Yurtdışı deneyimimin bugünkü mutfağıma ve Türk mutfağını hak ettiği yere getirme savaşıma gerçekten çok büyük etkisi oldu. Öncelikle Şangay’da Ultraviolet restoranında Paul Pairet ile çalışmak bana çok şey kattı. Elbette Tokyo’da Nihonryori RyuGin restoranda efsanevi Japon şef Seiji Yamamoto ve Kopenhag’da Noma’da René Redzepi ile çalışmak bambaşka bakış açıları getirdi. Hepsi çok önemli deneyimler, Tokyo, Şangay ve Kopenhag önemli gastronomi merkezleri.
*Bangkok’ta The House on the Sathorn restoranında menüye yavaş yavaş Türk lezzetleri koymaya başladın. Giderek tamamen Türk mutfağından lezzetleri yorumladığın bir menü oluşturmuştun. Çok kuvvetli bir Türk mutfağı temelin var ama bir de çok önemli bir dış bakış kazandın. O süreci biraz anlatır mısın?
Türk mutfağının temelini ve tekniklerini iyi biliyordum ama yurtdışı deneyimi ve o dış bakış bana farklı bir vizyon getirdi. Farklı tekniklerin uygulanması ve özellikle de sunumlar açısından bana çok şey kattı. Bizim mutfağımız Hint veya Çin mutfağı daha çok paylaşımlık, lezzet çok iyi ama sunum geri planda. Bunun üzerine düşünmeye başladım. Fransa’da Nouvelle Cuisine akımıyla başlayan sunum biçimleri bizim geleneğimizde pek yok. Bu yönde kendimi geliştirmeye çalıştım. Bence Michelin rehberinin Türkiye’ye gelmiş olması, iki yıldız alınmış olması çok önemli, diğer arkadaşların da yıldız almış olması çok önemli, adeta bir milat yaşandı. Bu uluslararası bir başarı, inanılmaz bir şey, ekibimle birlikte heyecanımızı, mutluluğumuzu anlatamam.
*Tekrar bu başarını yurt dışına taşımayı düşünür müsün, tekrar bir yurtdışı macerası öngörür müsün?
Elbette isterim, ama şimdi hemen değil. Daha çok yeniyiz, bebeğiz daha. Daha uzun bir süre TURK’u yerinden oynatmamak niyetindeyiz, iyice kendimizi oturtmak, yerimizi sağlamlaştırmak niyetindeyiz. İleride açarsam öncelikle Londra veya New York’u düşünürüm, çok daha ileride belki Tokyo olsun isterim. Ama önce bulunduğumuz yerde, burada kendi ülkemizde güçlenmeliyiz.

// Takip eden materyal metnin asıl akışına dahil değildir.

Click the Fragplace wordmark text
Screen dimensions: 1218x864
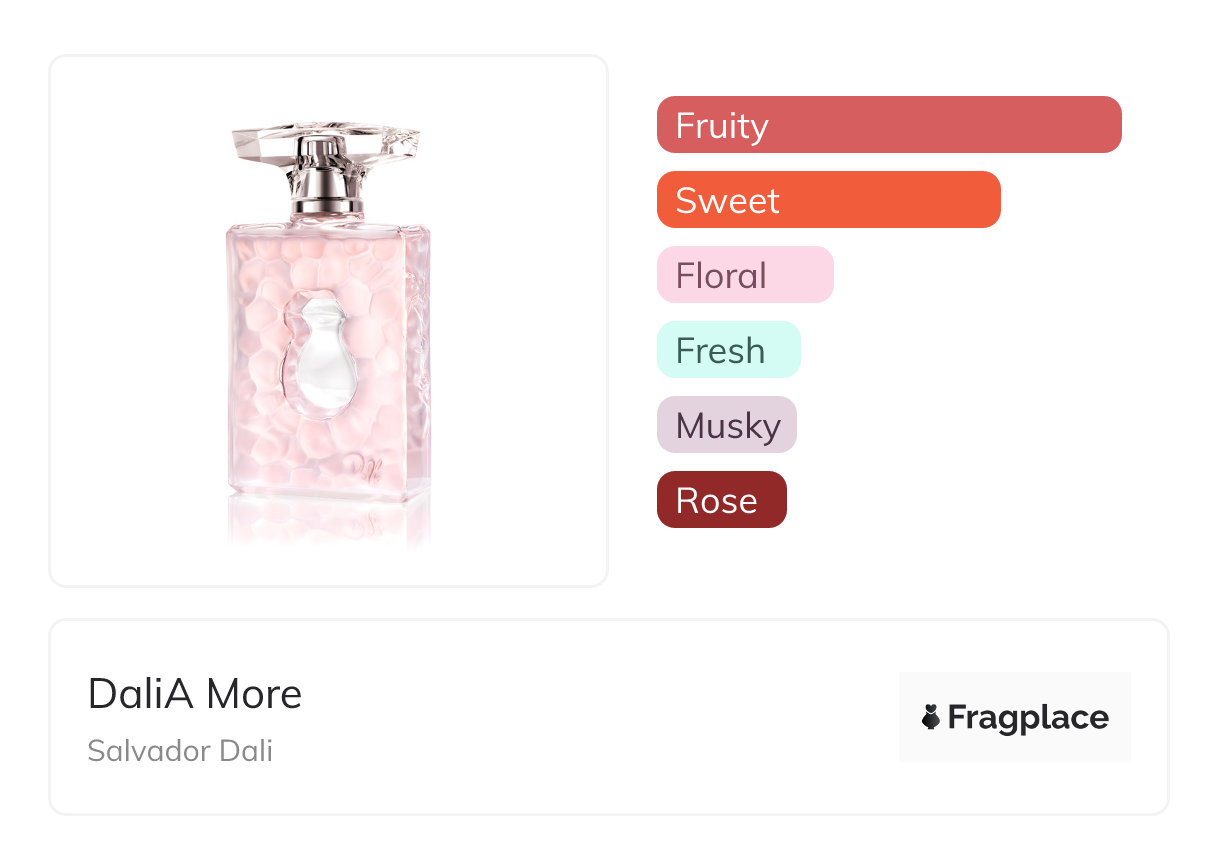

Ayaklarımızı yere sağlam basmamız lazım.
*Mengen gibi klasik okullarda okuyan genç aşçılara el vermek için planların, önerilerin var mı?
Bir ülkenin mutfağı dili kadar önemli bence. Türk mutfağını ileri taşımak için bir eğitim araştırma merkezi, laboratuvar düşünülebilir, San Sebastian’daki Basque Culinary Center gibi bir merkez olması gerekiyor. Türk mutfağının geleneksel reçetelerini, benim gibi diğer şeflerin de geliştirdikleri reçetelerle birlikte kayıt altına alacak bir yer olmalı. Ama bu devlet desteğiyle olmalı, zaten bu hep birlikte tüm şeflerle birlikte yapılmalı, benim tek başıma yapacağım bir şey olamaz, olmamalı. İleride böyle bir girişim olursa içinde yer almak isterim.